The obvious focus is on Barry Allen, The Flash – the awkward and socially inept speedster. He is the youngest member and comic relief relegated to spouting geek references and juvenile but funny one-liners. Arthur Curry A.K.A. the Aquaman is told his origin when confronting   Atlantean Mera (Amber Heard). It’s a quick discussion of his birthright and responsibility to stop the coming apocalypse. I guess we’ll get more of his story when Aquaman hits theaters next year.  Very little is mentioned about Cyborg’s past aside from a few discussions between he and his father (played by Joe Morton). It is this lazy storytelling that leaves too many holes for the audience to figure out that makes the film rather disjointed. Whedon’s quippy average Joe style of dialog doesn’t always mesh with Snyder’s brooding, philosophical rants. Nothing helps you to care about any of the new heroes and even less about the broken and flawed veterans Wonder Woman and Batman have become.

To visually stitch Snyder’s Frankenstein-esque hero flick together, he stays (as always) in his comfort zone – creating tons of hyper action battle sequences to distract you from the growing pile of story gaps and head scratchers. The fights are epic, especially as the team slowly comes together, But some sequences, especially when actors are replaced with CGI, look amateurish and noticeably bad. When Steppenwolf and his horde of Parademons battle Amazons the scene is fast paced with lots of movement and energy, but the poor design of Steppenwolf and some noticeable CGI flaws constantly divert you from what’s going on in the scene.

With all its flaws, there are some enjoyable moments in the film. You can feel some chemistry between Affleck, Miller, Gardot and Momoa but very little from Fisher. He is good but doesn’t get the opportunity to interact and share personable moments with the team. There are other good moments like conversations with Lois Lane (Amy Adams) and Martha Kent (Diane Lane) here and there but not enough to call memorable and certainly not lasting.

I have come to think of the D.C. Expanded Universe as the M. Night Shyamalan of superhero movies. After Man of Steel, Batman V Superman and Suicide Squad, it’s not hard to see why. They are The Happenings, After Earth, and The Last Airbender respectively of superhero movies in my opinion. Wonder Woman was the exception – my Unbreakable or Sixth Sense so to speak.

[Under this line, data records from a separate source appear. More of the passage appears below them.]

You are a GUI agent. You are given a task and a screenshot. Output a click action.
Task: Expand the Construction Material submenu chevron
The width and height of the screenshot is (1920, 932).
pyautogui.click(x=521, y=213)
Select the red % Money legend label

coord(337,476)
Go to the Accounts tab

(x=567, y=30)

It gave me a glimmer of hope (pronounced El in Krypton – #nerd)  that maybe … just maybe, they got their act together and will give Marvel a satisfying response to their run of critical and box office successes. But if Justice League, the flagship of their superhero franchise is any indication of what is in store, all they have created is a Legion of Doom.

Justice League – 2 out of 5 Stars
In theaters. Starring Ben Affleck, Gal Gardot, Henry Cavill, Amy Adams, Ezra Miller, Jason Momoa, Ray Fisher. Directed by Zach Snyder.